I think I played my best game ever – even counting when I was deep into it and in shape in San Francisco. I was not only thinking and skating hard, I was actually setting up plays.
Let’s see, what all has happened in the past… holy crap! Twenty five days? Wow, I suck.
The hockey season finished with my team missing the playoffs. We actually had a mathematical chance of making it going into the last game. If the team above us was beaten and we won, we were in. Sadly, they won and we were beaten, something like 12-4. To make it even worse, we got the first four goals of the game. Oy. Well, the new season starts this Wednesday, so we’ll see how the team looks this year.

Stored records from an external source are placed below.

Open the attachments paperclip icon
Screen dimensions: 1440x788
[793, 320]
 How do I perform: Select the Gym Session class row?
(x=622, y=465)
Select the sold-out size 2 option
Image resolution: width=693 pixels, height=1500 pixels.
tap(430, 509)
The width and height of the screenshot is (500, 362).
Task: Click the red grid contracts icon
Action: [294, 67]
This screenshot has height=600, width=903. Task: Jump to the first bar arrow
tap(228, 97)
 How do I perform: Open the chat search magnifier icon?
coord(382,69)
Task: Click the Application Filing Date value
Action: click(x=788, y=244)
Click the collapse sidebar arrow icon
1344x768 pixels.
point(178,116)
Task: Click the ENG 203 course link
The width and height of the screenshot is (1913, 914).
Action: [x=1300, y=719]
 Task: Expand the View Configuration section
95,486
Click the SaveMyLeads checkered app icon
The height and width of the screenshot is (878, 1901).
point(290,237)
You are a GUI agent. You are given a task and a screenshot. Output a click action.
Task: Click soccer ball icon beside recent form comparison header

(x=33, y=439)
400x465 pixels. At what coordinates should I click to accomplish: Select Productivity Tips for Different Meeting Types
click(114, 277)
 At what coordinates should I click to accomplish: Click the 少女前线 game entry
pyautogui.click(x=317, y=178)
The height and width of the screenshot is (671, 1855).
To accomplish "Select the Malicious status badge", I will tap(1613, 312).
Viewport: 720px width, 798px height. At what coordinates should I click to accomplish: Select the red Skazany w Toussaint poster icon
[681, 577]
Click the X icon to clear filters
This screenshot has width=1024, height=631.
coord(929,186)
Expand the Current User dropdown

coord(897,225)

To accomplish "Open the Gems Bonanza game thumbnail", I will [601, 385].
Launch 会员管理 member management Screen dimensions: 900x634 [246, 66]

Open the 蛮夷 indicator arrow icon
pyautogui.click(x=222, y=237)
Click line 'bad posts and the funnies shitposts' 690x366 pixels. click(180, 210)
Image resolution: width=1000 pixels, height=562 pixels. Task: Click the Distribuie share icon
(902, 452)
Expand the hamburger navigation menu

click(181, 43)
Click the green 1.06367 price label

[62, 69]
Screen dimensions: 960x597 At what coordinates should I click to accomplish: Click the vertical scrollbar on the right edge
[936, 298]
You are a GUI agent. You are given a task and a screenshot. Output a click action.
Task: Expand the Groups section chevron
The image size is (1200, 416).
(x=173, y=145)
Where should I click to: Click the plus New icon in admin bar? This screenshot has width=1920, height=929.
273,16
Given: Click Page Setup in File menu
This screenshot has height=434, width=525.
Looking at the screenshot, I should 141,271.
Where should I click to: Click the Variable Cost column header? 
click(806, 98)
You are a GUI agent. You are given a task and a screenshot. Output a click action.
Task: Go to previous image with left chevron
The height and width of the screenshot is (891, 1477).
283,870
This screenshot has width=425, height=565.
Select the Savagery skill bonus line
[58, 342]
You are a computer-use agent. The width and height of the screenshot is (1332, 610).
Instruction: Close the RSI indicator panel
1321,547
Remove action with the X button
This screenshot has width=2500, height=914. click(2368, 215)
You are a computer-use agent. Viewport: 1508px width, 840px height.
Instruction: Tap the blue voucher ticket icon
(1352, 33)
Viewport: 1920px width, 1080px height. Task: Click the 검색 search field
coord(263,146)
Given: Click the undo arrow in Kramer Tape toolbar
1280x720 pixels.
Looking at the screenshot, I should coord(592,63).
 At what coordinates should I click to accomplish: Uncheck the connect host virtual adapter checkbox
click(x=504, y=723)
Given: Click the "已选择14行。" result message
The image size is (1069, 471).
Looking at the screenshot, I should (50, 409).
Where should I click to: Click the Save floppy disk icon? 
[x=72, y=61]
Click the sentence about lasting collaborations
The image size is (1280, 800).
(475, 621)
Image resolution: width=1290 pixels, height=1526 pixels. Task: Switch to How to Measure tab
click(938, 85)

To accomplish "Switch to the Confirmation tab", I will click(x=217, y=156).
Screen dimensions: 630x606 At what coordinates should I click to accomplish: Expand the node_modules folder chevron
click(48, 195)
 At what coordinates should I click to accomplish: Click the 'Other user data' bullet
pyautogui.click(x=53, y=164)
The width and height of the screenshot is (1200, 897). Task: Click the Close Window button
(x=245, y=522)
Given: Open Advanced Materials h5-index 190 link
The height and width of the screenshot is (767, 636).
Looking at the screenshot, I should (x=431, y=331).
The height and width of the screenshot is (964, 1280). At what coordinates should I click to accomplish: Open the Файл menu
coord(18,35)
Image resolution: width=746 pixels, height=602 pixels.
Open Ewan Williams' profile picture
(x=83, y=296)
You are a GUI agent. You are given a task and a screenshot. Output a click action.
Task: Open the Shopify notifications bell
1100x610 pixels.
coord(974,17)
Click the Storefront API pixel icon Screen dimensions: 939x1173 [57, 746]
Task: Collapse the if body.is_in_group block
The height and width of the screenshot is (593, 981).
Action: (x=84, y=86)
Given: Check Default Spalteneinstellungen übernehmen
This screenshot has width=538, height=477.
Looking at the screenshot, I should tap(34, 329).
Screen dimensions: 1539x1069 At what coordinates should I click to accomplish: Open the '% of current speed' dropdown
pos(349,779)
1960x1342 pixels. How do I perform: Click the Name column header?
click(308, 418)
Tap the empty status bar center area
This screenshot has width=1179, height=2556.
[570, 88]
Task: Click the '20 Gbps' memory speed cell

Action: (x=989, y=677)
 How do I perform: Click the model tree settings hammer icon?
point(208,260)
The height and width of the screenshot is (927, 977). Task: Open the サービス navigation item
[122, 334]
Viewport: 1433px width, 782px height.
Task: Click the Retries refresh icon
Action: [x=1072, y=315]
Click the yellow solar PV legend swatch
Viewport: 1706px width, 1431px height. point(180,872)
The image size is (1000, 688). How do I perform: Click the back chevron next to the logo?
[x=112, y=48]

Cancer-wise, my PET scan is this Friday, and we’ll find out the results next week, along with where we go from here. My bonus end=of-chemo present finally arrived on Thursday. Barb had a t-short made for me with my “Cancer is my bitch” slogan. Sadly, we can’t wear t-shorts with writing at work, or I would’ve worn it Friday. We had a Queen’s Night Christmas party on Saturday, so I wore it then to rave reviews. I’m almost done with my bumpersticker design, so hopefully I’ll be able to order those shortly.
I’ve been feeling pretty good, being chemo-less and all, but I think my body was expecting a treatment last week. I had many of the lesser symptoms through Friday, even feeling a touch of the chemo tiredness at one point. Stupid conditioned body. Hopefully this week my body will finally realize the chemo is over.
Oh, and I’m putting together a little list of Hodgkin’s tips to help out the people coming into this after me. I’ll have a link on the left side of the page to it, just in case you need to reference it further down the road. At the moment, it’s kind of ugly and unreadable, but I’ll eventually get around to making it pretty. Right around the time that I redesign the site, post the house photos, post the wedding photos, the past few years of birthdays… Oh man, I’m feeling dizzy.